Leaders of Tech Q&A: Hamish Hansford

Australia, and indeed the world, is increasingly becoming more interconnected and reliant on digital infrastructure. This underscores the importance of ensuring a robust and fit for purpose security posture that supports that underlying digital infrastructure. Last year we saw the global ramifications that can occur when a single company is impacted through a technical outage, demonstrating our high level of interconnectedness.

The bright note is that, despite this environment, we see a much more engaged and curious set of stakeholders across governments and industry seeking to answer the questions of how best do I prepare my business or agency for a cyber incident as well as what do I do when I am subject to a cyber incident.

Since commencing in the critical infrastructure job in 2021, I have been pleased to see a massive increase in focus on cyber security.

We all rely on an open, free and interoperable internet.

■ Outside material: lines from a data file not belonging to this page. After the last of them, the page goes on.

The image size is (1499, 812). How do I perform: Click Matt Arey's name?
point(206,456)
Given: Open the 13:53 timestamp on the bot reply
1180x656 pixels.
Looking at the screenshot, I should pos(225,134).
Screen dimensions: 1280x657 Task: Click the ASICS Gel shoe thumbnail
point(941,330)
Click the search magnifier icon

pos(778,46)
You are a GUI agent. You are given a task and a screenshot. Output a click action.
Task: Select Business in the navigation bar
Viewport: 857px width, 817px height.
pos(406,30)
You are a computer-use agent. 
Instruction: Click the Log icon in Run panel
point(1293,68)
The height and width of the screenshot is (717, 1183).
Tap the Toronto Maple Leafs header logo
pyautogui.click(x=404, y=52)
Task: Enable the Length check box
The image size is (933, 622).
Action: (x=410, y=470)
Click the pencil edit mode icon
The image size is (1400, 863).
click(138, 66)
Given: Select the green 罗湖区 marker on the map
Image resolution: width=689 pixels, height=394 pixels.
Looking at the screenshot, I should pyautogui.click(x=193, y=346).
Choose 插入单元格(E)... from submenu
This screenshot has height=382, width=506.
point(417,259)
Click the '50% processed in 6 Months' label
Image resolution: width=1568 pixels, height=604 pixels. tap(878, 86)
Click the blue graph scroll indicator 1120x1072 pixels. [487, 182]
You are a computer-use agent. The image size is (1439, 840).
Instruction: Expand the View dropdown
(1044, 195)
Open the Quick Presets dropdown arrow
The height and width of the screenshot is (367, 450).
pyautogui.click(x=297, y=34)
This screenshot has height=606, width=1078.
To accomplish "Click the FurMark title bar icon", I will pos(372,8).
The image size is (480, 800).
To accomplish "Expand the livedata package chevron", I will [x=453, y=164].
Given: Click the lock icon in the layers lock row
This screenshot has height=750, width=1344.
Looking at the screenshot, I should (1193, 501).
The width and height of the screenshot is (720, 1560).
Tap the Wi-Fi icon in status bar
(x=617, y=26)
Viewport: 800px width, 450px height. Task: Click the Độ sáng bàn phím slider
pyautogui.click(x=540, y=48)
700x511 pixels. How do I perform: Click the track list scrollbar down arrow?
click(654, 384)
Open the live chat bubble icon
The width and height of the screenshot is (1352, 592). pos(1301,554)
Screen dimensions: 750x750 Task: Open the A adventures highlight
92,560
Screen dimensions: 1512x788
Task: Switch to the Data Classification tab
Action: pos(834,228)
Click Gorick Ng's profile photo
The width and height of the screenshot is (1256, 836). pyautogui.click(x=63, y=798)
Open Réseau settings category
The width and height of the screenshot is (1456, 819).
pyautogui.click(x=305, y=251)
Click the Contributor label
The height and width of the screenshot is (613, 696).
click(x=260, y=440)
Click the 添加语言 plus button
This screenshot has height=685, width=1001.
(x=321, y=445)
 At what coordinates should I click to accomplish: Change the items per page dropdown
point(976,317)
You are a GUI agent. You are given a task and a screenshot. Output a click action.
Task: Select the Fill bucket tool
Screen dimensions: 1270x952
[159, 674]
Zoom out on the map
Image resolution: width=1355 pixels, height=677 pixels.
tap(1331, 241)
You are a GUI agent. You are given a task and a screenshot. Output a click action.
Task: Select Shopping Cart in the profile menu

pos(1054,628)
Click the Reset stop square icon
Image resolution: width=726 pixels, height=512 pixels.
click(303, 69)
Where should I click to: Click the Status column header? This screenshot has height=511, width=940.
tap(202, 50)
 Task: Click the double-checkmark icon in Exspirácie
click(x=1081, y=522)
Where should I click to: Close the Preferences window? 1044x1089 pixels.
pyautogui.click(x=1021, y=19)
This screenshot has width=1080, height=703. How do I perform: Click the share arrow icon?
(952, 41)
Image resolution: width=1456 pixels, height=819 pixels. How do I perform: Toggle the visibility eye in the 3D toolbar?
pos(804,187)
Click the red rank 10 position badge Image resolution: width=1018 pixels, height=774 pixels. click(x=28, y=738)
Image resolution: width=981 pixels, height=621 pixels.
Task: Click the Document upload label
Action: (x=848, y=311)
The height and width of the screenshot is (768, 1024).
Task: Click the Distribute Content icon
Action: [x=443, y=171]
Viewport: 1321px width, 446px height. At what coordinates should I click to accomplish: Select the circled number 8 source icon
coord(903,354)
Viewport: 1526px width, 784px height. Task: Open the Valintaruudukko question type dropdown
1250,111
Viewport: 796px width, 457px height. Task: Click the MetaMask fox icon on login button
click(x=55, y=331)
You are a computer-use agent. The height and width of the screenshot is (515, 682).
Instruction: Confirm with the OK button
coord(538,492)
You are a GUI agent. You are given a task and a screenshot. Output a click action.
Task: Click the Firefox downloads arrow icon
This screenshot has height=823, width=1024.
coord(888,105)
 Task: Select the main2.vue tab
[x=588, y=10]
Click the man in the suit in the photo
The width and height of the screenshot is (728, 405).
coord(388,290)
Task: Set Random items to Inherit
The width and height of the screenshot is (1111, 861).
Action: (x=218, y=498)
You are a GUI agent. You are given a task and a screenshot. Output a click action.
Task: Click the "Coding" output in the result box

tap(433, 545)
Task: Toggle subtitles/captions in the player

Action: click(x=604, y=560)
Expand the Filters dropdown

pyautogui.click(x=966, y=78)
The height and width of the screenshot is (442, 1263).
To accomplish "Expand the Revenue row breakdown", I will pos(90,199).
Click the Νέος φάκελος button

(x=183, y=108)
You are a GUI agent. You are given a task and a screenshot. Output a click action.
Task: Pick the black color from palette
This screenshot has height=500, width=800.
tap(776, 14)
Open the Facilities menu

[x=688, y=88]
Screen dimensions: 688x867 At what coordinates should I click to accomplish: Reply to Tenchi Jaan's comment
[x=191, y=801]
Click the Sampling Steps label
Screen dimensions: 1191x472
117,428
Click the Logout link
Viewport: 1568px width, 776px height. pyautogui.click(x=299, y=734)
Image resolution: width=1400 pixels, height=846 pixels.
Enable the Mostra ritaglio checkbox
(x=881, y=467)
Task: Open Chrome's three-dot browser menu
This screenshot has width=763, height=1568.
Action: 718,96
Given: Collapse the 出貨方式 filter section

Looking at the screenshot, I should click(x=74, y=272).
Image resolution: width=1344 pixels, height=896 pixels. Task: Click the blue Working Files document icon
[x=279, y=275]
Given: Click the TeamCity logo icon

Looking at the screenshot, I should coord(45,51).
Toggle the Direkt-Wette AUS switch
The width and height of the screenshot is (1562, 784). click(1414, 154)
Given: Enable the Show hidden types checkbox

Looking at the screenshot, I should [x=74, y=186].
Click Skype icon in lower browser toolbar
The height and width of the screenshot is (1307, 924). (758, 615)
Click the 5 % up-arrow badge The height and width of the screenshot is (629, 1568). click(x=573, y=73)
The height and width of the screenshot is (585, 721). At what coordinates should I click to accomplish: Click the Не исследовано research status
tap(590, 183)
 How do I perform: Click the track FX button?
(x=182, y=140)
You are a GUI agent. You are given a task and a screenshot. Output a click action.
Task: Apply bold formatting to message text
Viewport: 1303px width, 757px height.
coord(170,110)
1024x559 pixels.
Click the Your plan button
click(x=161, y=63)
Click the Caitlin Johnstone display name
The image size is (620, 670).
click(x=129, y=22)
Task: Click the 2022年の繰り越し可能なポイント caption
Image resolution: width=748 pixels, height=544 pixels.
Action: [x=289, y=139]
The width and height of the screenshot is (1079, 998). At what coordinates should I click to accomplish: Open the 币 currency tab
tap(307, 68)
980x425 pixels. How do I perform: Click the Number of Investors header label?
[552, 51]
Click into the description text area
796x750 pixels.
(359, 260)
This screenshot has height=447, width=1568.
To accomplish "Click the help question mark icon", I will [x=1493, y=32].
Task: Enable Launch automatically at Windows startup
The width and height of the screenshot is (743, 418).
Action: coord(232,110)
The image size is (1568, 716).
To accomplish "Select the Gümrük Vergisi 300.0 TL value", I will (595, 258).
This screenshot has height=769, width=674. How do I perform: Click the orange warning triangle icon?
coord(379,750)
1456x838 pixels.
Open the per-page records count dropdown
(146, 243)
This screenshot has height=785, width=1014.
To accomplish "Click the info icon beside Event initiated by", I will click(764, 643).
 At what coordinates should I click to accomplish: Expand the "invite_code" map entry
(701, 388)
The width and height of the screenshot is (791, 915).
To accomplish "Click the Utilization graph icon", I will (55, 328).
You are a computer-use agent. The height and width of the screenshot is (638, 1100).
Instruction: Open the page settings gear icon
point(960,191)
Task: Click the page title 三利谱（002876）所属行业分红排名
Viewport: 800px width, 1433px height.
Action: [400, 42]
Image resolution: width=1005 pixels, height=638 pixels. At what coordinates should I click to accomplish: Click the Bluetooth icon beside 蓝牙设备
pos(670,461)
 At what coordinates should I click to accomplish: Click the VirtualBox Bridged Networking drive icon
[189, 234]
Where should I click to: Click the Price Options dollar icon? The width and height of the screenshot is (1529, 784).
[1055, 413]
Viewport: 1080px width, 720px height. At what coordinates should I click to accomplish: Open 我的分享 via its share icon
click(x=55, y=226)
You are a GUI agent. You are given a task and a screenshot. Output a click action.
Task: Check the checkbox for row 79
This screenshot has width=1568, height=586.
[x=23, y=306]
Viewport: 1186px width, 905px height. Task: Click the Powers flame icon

It’s brought great advances in global prosperity, connectivity and fundamentally improved our lives. I was born in a period before the internet and have straddled two massive generational changes from analogue to digital.

However, having a secure internet that has rules of engagement that are consistent with our values is also important. The internet needs defending because the same rules that apply in the real world should, arguably, apply in the online world. Working together on these global rules for a technology that transcends our national boundaries and jurisdictions is profoundly important and essential to building trust.

The Australian Government, as part of the funding for the Cyber Security Strategy, has invested in the cyber resilience of the Pacific. One initiative which is foundationally important to the security of the Pacific is the Rapid program. This allows support for those who have been subject to a cyber attack to help with their response.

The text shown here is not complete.